**Task statement**
Repeat the records below verbatim.

[Stored data]

BEGIN

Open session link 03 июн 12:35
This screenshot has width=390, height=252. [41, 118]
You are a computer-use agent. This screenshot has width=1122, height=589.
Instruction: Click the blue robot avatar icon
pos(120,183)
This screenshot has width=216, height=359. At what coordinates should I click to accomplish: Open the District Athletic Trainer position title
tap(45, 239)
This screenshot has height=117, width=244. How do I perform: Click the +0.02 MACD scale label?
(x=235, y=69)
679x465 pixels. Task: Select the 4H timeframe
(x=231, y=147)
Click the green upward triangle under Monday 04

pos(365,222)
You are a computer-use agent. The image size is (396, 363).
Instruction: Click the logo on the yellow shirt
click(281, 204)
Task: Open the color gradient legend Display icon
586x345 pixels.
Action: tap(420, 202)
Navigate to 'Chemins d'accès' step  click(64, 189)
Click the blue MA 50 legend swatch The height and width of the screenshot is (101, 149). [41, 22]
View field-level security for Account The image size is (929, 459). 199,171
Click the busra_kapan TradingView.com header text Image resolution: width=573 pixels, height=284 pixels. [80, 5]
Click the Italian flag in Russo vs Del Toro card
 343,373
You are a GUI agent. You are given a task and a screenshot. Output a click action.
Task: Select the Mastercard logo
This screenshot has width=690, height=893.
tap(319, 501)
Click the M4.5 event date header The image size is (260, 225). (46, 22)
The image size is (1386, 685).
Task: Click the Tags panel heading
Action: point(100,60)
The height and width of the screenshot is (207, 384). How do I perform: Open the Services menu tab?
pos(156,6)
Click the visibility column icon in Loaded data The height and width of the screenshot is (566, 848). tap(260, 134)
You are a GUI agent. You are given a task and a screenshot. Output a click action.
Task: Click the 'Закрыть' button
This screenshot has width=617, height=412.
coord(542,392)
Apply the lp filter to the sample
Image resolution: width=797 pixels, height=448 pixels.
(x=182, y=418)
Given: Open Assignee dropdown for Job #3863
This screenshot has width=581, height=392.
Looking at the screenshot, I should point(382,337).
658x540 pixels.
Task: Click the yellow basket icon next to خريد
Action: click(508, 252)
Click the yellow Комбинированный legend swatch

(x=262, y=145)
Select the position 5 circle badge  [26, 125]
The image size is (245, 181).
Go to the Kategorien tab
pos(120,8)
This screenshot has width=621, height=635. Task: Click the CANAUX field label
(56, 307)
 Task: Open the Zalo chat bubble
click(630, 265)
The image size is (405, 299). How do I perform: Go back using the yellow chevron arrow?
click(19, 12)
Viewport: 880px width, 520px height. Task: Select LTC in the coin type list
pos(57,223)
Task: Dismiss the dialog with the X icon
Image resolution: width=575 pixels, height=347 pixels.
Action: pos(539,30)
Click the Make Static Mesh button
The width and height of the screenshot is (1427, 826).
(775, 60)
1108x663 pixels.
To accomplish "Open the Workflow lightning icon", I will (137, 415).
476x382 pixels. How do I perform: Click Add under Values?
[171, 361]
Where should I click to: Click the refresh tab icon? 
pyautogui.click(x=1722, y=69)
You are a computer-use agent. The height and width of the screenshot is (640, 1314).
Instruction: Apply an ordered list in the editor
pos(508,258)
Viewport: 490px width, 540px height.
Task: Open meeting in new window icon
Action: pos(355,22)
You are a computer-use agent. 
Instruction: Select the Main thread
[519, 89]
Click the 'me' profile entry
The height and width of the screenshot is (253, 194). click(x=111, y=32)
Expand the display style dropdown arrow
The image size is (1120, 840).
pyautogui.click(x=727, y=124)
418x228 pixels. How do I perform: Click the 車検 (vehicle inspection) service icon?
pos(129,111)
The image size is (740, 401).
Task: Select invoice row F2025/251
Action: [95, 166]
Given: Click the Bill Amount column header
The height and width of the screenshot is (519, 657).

END

**Result**
Open session link 03 июн 12:35
This screenshot has width=390, height=252. [41, 118]
You are a computer-use agent. This screenshot has width=1122, height=589.
Instruction: Click the blue robot avatar icon
pos(120,183)
This screenshot has width=216, height=359. At what coordinates should I click to accomplish: Open the District Athletic Trainer position title
tap(45, 239)
This screenshot has height=117, width=244. How do I perform: Click the +0.02 MACD scale label?
(x=235, y=69)
679x465 pixels. Task: Select the 4H timeframe
(x=231, y=147)
Click the green upward triangle under Monday 04

pos(365,222)
You are a computer-use agent. The image size is (396, 363).
Instruction: Click the logo on the yellow shirt
click(281, 204)
Task: Open the color gradient legend Display icon
586x345 pixels.
Action: tap(420, 202)
Navigate to 'Chemins d'accès' step  click(64, 189)
Click the blue MA 50 legend swatch The height and width of the screenshot is (101, 149). [41, 22]
View field-level security for Account The image size is (929, 459). 199,171
Click the busra_kapan TradingView.com header text Image resolution: width=573 pixels, height=284 pixels. [80, 5]
Click the Italian flag in Russo vs Del Toro card
 343,373
You are a GUI agent. You are given a task and a screenshot. Output a click action.
Task: Select the Mastercard logo
This screenshot has width=690, height=893.
tap(319, 501)
Click the M4.5 event date header The image size is (260, 225). (46, 22)
The image size is (1386, 685).
Task: Click the Tags panel heading
Action: point(100,60)
The height and width of the screenshot is (207, 384). How do I perform: Open the Services menu tab?
pos(156,6)
Click the visibility column icon in Loaded data The height and width of the screenshot is (566, 848). tap(260, 134)
You are a GUI agent. You are given a task and a screenshot. Output a click action.
Task: Click the 'Закрыть' button
This screenshot has width=617, height=412.
coord(542,392)
Apply the lp filter to the sample
Image resolution: width=797 pixels, height=448 pixels.
(x=182, y=418)
Given: Open Assignee dropdown for Job #3863
This screenshot has width=581, height=392.
Looking at the screenshot, I should point(382,337).
658x540 pixels.
Task: Click the yellow basket icon next to خريد
Action: click(508, 252)
Click the yellow Комбинированный legend swatch

(x=262, y=145)
Select the position 5 circle badge  [26, 125]
The image size is (245, 181).
Go to the Kategorien tab
pos(120,8)
This screenshot has width=621, height=635. Task: Click the CANAUX field label
(56, 307)
 Task: Open the Zalo chat bubble
click(630, 265)
The image size is (405, 299). How do I perform: Go back using the yellow chevron arrow?
click(19, 12)
Viewport: 880px width, 520px height. Task: Select LTC in the coin type list
pos(57,223)
Task: Dismiss the dialog with the X icon
Image resolution: width=575 pixels, height=347 pixels.
Action: pos(539,30)
Click the Make Static Mesh button
The width and height of the screenshot is (1427, 826).
(775, 60)
1108x663 pixels.
To accomplish "Open the Workflow lightning icon", I will (137, 415).
476x382 pixels. How do I perform: Click Add under Values?
[171, 361]
Where should I click to: Click the refresh tab icon? 
pyautogui.click(x=1722, y=69)
You are a computer-use agent. The height and width of the screenshot is (640, 1314).
Instruction: Apply an ordered list in the editor
pos(508,258)
Viewport: 490px width, 540px height.
Task: Open meeting in new window icon
Action: pos(355,22)
You are a computer-use agent. 
Instruction: Select the Main thread
[519, 89]
Click the 'me' profile entry
The height and width of the screenshot is (253, 194). click(x=111, y=32)
Expand the display style dropdown arrow
The image size is (1120, 840).
pyautogui.click(x=727, y=124)
418x228 pixels. How do I perform: Click the 車検 (vehicle inspection) service icon?
pos(129,111)
The image size is (740, 401).
Task: Select invoice row F2025/251
Action: [95, 166]
Given: Click the Bill Amount column header
The height and width of the screenshot is (519, 657).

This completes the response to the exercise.